═════ LISTING

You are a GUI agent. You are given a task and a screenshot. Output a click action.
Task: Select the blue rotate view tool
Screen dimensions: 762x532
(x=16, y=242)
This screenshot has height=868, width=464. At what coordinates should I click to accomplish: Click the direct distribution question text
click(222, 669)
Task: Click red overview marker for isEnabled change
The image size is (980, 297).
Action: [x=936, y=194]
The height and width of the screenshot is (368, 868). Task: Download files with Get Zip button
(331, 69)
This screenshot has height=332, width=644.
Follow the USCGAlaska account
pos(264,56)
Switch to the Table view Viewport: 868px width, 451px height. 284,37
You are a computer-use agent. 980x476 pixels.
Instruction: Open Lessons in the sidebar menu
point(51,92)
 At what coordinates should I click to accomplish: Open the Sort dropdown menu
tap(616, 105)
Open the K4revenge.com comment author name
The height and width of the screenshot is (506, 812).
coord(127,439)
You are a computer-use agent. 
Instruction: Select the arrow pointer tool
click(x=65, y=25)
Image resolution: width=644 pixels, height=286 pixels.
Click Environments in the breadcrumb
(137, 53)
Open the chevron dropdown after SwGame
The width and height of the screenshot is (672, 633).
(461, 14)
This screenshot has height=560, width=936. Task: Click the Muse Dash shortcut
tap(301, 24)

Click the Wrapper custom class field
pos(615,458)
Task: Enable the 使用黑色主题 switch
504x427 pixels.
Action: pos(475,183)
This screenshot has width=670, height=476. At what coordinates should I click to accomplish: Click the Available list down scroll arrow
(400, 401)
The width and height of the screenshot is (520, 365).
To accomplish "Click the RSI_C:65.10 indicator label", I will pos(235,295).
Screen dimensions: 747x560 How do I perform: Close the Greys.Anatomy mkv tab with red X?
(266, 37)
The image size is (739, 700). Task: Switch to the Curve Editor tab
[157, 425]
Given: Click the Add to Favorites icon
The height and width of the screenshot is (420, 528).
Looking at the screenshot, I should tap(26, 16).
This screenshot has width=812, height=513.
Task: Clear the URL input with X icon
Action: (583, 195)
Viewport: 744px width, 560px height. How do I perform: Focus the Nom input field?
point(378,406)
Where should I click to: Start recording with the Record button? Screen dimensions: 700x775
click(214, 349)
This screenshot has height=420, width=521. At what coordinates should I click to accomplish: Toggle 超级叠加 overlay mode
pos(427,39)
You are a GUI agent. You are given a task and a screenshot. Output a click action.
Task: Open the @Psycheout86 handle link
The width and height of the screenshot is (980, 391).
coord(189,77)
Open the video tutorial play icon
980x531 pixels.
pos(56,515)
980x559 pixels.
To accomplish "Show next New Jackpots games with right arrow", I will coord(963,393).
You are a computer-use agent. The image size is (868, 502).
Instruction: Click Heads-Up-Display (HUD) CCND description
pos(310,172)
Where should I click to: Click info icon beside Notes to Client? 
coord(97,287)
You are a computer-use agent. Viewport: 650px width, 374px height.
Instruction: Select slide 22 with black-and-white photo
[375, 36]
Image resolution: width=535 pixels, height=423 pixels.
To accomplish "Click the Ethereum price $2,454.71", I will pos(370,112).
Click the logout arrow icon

══════════

- [CHALLENGE] Please rewrite the material above, replacing "computer-use agent" with "desktop automation agent" wherever it occurs and leaving everything else the same.

- [REPLY]
You are a GUI agent. You are given a task and a screenshot. Output a click action.
Task: Select the blue rotate view tool
Screen dimensions: 762x532
(x=16, y=242)
This screenshot has height=868, width=464. At what coordinates should I click to accomplish: Click the direct distribution question text
click(222, 669)
Task: Click red overview marker for isEnabled change
The image size is (980, 297).
Action: [x=936, y=194]
The height and width of the screenshot is (368, 868). Task: Download files with Get Zip button
(331, 69)
This screenshot has height=332, width=644.
Follow the USCGAlaska account
pos(264,56)
Switch to the Table view Viewport: 868px width, 451px height. 284,37
You are a desktop automation agent. 980x476 pixels.
Instruction: Open Lessons in the sidebar menu
point(51,92)
 At what coordinates should I click to accomplish: Open the Sort dropdown menu
tap(616, 105)
Open the K4revenge.com comment author name
The height and width of the screenshot is (506, 812).
coord(127,439)
You are a desktop automation agent. 
Instruction: Select the arrow pointer tool
click(x=65, y=25)
Image resolution: width=644 pixels, height=286 pixels.
Click Environments in the breadcrumb
(137, 53)
Open the chevron dropdown after SwGame
The width and height of the screenshot is (672, 633).
(461, 14)
This screenshot has height=560, width=936. Task: Click the Muse Dash shortcut
tap(301, 24)

Click the Wrapper custom class field
pos(615,458)
Task: Enable the 使用黑色主题 switch
504x427 pixels.
Action: pos(475,183)
This screenshot has width=670, height=476. At what coordinates should I click to accomplish: Click the Available list down scroll arrow
(400, 401)
The width and height of the screenshot is (520, 365).
To accomplish "Click the RSI_C:65.10 indicator label", I will pos(235,295).
Screen dimensions: 747x560 How do I perform: Close the Greys.Anatomy mkv tab with red X?
(266, 37)
The image size is (739, 700). Task: Switch to the Curve Editor tab
[157, 425]
Given: Click the Add to Favorites icon
The height and width of the screenshot is (420, 528).
Looking at the screenshot, I should tap(26, 16).
This screenshot has width=812, height=513.
Task: Clear the URL input with X icon
Action: (583, 195)
Viewport: 744px width, 560px height. How do I perform: Focus the Nom input field?
point(378,406)
Where should I click to: Start recording with the Record button? Screen dimensions: 700x775
click(214, 349)
This screenshot has height=420, width=521. At what coordinates should I click to accomplish: Toggle 超级叠加 overlay mode
pos(427,39)
You are a GUI agent. You are given a task and a screenshot. Output a click action.
Task: Open the @Psycheout86 handle link
The width and height of the screenshot is (980, 391).
coord(189,77)
Open the video tutorial play icon
980x531 pixels.
pos(56,515)
980x559 pixels.
To accomplish "Show next New Jackpots games with right arrow", I will coord(963,393).
You are a desktop automation agent. The image size is (868, 502).
Instruction: Click Heads-Up-Display (HUD) CCND description
pos(310,172)
Where should I click to: Click info icon beside Notes to Client? 
coord(97,287)
You are a desktop automation agent. Viewport: 650px width, 374px height.
Instruction: Select slide 22 with black-and-white photo
[375, 36]
Image resolution: width=535 pixels, height=423 pixels.
To accomplish "Click the Ethereum price $2,454.71", I will pos(370,112).
Click the logout arrow icon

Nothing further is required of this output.